In order to address this problem, we implemented two newly introduced cache replacement
policies on the shared last level cache using the Sniper Multi-Core Simulator[6] as a testing tool to
emulate the cache configurations of the Gainestown and the Istanbul processors. These new
algorithms are the Evict Write (EW) eviction policy[1] and the Most Recently Used Tour (MRU-
Tour) cache replacement algorithm[2]. The EW strategy was implemented on the LRU and the
Static Re-reference Interval Prediction (SRRIP)[7] policies. Our goal is to reduce the execution time
and the shared LLC miss rates over the LRU policy as our baseline algorithm in order to achieve
better performance on several multi-threaded workloads.

3
II. DESIGN

Any cache replacement policy consists of three components:

Insertion policy: After evicting a victim block (capacity miss), or when filling an empty
line in the cache (compulsory miss), the new block will be inserted in the cache by some
chosen policy.
Eviction decision: When there are no empty lines in the cache, then a victim block would
be chosen by some eviction decision (capacity miss).
Promotion rules: When a referenced block is found in the cache (cache hit), that block's
position in the cache is updated by certain rules.
Based of the previous facts, we will describe our algorithms using pseudo codes and a flow
chart. Then we will briefly explain how we employed the Sniper Multi-Core Simulator
infrastructure for our project implementation.

1. Evict-Write Eviction Strategy:

The Evict-Write strategy focuses on the eviction decision only, which priorities read blocks
overwritten blocks[1]. That means that a block that was written would most likely be the victim for
eviction, if no written blocks were found then the block that was both read and written would be the
next eviction candidate, otherwise, it will fallback to the LRU eviction decision for the read blocks.
When the candidate has been chosen, then it will be evicted, then replaced by the new block, and
then will be moved to the MRU position.

Evict-Write is integrated with two well-known algorithms, LRU and SRRIP. So, the
eviction decision does not just chooses any random block that was previously written only, but it
also has to be the Least Recently Used block that was written, in case of EW LRU. For the SRRIP,
there are two options that will be discussed later.

a. EW LRU:

The LRU insertion policy inserts the block in cache in the MRU position. As for the eviction
decision, it evicts the block located in the LRU position. The LRU promotion rule updates the block
position after a hit by moving it to the MRU position. In order to convert the old LRU algorithm
into the new EW LRU, all we need to do is change the eviction decision from evicting a block at the
Least Recently Used position without any regard to the type of memory access operation, to the
Evect-Write decision that takes into account the type of access. However, we do need to update the
block access types every time there is an insertion, eviction, or a promotion too.
4
We will show the Evict-Write LRU algorithm through the pseudocode in figure (1).
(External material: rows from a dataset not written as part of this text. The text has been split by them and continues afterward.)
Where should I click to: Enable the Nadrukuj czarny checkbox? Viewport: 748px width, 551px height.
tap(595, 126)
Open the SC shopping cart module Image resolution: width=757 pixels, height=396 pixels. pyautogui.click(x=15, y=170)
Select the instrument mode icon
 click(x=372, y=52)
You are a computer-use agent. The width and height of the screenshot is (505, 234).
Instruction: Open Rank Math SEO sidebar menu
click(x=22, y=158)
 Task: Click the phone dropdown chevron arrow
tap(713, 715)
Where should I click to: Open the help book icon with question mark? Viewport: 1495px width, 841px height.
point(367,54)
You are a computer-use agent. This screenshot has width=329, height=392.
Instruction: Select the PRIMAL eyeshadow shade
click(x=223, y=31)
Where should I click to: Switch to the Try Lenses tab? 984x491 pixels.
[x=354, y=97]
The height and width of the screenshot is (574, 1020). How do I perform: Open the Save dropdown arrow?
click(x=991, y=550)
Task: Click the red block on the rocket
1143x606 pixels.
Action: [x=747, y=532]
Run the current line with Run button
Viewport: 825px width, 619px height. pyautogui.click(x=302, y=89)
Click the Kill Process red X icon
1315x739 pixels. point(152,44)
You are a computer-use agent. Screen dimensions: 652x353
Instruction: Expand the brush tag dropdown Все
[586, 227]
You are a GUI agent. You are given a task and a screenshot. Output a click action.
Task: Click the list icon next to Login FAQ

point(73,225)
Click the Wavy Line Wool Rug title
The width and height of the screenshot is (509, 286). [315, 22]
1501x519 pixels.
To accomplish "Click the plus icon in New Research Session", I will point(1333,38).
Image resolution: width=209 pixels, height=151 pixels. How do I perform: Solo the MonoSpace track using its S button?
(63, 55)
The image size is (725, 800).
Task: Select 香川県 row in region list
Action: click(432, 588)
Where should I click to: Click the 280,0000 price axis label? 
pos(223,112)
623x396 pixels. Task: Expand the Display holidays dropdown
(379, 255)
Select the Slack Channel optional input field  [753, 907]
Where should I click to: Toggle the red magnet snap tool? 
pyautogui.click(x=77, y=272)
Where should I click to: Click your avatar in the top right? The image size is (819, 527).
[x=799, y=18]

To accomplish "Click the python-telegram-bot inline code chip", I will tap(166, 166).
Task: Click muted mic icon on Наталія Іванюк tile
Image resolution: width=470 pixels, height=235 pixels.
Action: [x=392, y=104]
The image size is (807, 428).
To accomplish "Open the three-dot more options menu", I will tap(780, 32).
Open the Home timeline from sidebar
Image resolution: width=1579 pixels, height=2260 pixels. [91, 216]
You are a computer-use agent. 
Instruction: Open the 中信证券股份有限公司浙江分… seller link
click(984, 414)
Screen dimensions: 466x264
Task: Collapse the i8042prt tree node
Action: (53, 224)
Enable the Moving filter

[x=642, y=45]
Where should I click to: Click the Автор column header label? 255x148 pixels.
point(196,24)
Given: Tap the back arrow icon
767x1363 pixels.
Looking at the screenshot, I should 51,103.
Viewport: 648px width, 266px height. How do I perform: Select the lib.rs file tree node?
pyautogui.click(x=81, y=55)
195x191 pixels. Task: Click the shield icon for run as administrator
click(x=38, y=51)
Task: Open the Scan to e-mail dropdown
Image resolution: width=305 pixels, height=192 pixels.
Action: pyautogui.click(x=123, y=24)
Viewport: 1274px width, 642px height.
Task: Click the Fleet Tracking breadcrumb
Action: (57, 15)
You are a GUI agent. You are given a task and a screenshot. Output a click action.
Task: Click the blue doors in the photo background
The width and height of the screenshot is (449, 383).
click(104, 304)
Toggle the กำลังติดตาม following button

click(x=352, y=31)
Figure 1: EW LRU pseudo code: evictEW procedure.

The algorithm uses three variables: one to hold the LRU written (W) block index, another for
the LRU read and written (RW) block index, and last one for the LRU read (R) block index. The
algorithm requires a loop through all the blocks present in that cache set in order to pick the least
recently used block of each type of the previously mentioned variables and store its index in the
suitable variable. After the iteration, the control moves to the if statements at the bottom of the
pseudo code. These statements will first ask whether a written only block was saved in the W block.
If so, return the W block index. If not, proceed to the next condition that asks if a read and written
block was found. If yes, then return the RW block index. If no, return the R block index.

The update procedure of the EW strategy is shown in the pseudo code in figure (2).

5
Figure 2: EW LRU: updateEW procedure

This procedure has only one purpose, to update the index of the incoming block as follows:
if the incoming block is a read block, then mark it as being previously read. Otherwise, mark it as
being written.

b. EW SRRIP:

The SRRIP algorithm uses M-bit Re-Reference Prediction Values (RRPV), and there is 2M
possible RRPV intermediate re-reference intervals predictions. SRRIP eviction decision, on the
other hand, finds the block that has the max RRPV bits, then decrements the RRPV by one, and the
Insertion policy inserts the block in the position of the evicted block. Later for the promotion rule,
two options can be adopted. One is Hit Priority(HP). HP will set the RRPV bits to zero when a
block gets a cache hit. The other type is Frequency Priority (FP), which is the one used in this
implementation. FP will decrement RRPV bits when the block receives a hit. The integration can be
seen in the algorithm's eviction decision only.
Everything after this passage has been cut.